Дебора непонимающе заморгала:
— Как это — кошмар? Что ты имеешь в виду?
Сент-Джеймс поднялся с кровати, подошел к платяному шкафу и стал раздеваться.
— Сейдж ведь не собирался выдавать свою жену властям за похищение ребенка, — сказал он.
В тот последний свой вечер он принес ей достаточно денег, чтобы она уехала из страны. Он скорее сел бы в тюрьму, чем передал девочку в Социальную службу, сообщил кому-либо в Лондоне, где нашел ее. Разумеется, полиция узнала бы все со временем, но его жена была бы уже далеко.
— Не может такого быть, — заявила Дебора. — Она, вероятно, все это выдумала.
Он возразил:
— Зачем? Ведь предложение денег лишь усугубляет ее вину.
Дебора нервно теребила одеяло. Потом стала рассуждать вслух, разложив все факты по полочкам:
— Он нашел ее, выяснил, кто такая Мэгги. Если он хотел вернуть ее родной матери, почему она не взяла деньги, чтобы избежать тюрьмы? Зачем убила его? Почему не убежала сразу? Ведь она знала, что игра закончена.
Сент-Джеймс неторопливо расстегивал рубашку, разглядывая каждую пуговицу.
— Потому, любовь моя, что Джульет ощущала себя родной матерью Мэгги. — Сказав это, Сент-Джеймс пошел в ванную. Неторопливо умылся, почистил зубы, провел щеткой по волосам. Снял с ноги протез, и тот со стуком упал на пол Когда ноги не работают так, как должны, нужно надеть протез, сесть в инвалидное кресло или ходить на костылях. Но непременно двигаться. Таково его жизненное кредо. Хорошо бы Дебора так же смотрела на жизнь, но ее не заставишь — она должна прийти к этому сама.

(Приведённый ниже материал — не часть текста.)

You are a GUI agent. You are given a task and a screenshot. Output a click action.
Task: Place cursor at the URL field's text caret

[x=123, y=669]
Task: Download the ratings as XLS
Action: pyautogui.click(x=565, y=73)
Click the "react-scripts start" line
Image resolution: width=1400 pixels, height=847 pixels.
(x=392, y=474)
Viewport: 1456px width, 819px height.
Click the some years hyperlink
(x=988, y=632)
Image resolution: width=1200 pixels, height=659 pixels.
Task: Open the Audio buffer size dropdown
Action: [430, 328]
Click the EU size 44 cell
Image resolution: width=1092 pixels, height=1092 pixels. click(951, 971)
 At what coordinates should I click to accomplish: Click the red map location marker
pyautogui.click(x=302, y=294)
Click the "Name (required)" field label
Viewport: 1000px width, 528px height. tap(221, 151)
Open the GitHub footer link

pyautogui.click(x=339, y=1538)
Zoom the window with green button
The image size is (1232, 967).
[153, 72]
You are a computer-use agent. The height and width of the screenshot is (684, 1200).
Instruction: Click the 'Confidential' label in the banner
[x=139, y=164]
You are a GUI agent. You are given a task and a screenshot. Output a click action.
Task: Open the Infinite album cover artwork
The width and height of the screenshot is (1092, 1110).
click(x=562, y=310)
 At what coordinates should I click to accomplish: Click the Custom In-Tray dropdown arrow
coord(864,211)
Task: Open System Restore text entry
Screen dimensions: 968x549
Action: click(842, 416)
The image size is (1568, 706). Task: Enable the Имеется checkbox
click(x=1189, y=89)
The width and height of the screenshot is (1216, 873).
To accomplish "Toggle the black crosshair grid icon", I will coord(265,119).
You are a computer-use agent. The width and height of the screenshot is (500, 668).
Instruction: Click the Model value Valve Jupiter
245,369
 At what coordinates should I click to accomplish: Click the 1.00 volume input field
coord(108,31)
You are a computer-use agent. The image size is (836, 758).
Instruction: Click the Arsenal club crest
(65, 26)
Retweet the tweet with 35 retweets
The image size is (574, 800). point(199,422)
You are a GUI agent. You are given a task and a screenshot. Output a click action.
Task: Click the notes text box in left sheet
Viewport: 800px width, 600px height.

Дебора погасила свою лампу, но, когда он вышел из ванной, свет, упавший оттуда, слабо осветил комнату. Она по-прежнему сидела в кровати, только позу переменила: положила голову на колени и обхватила ноги. Ее лица он не видел.
Он выключил свет и стал осторожно пробираться к кровати. В эту ночь было особенно темно: потолочные фонари-окна засыпало снегом. Он сел на кровать, положил костыли на пол Погладил ее по спине.
— Ты замерзнешь, — сказал он. — Залезай под одеяло.
— Сейчас.
Он ждал, размышляя о том, что ожидание — это искусство, которым не каждый владеет. Сент-Джеймс овладел им давным-давно. Жизнь заставила.
Дебора пошевелилась под его пальцами.
— Конечно, — сказала она. — Ты был прав в ту ночь. Я хотела его для себя. Но и для тебя тоже. Пожалуй, даже больше для тебя, чем для себя. Не знаю. — Она повернула к нему лицо. Он не видел его в темноте, лишь контуры головы.
— В качестве ретрибуции? — спросил он. Она покачала головой.
— В последнее время мы отдалились друг от друга, заметил? Я любила тебя, но ты не позволял себе любить меня в ответ. Я и пыталась любить кого-то еще. И полюбила, понятно? Полюбила его.
— Да.
— Тебе не обидно думать об этом?
— Я и не думаю. А ты?
— Иногда это наползает на меня. И я никогда не оказываюсь готовой. Все так внезапно.
— И что же?
— Я разрываюсь изнутри. Думаю о том, как сильно тебя обижаю. Хочу, чтобы все было по-другому.
— В прошлом?
— Нет. Прошлое не изменишь, верно? Его можно только простить. Меня заботит настоящее.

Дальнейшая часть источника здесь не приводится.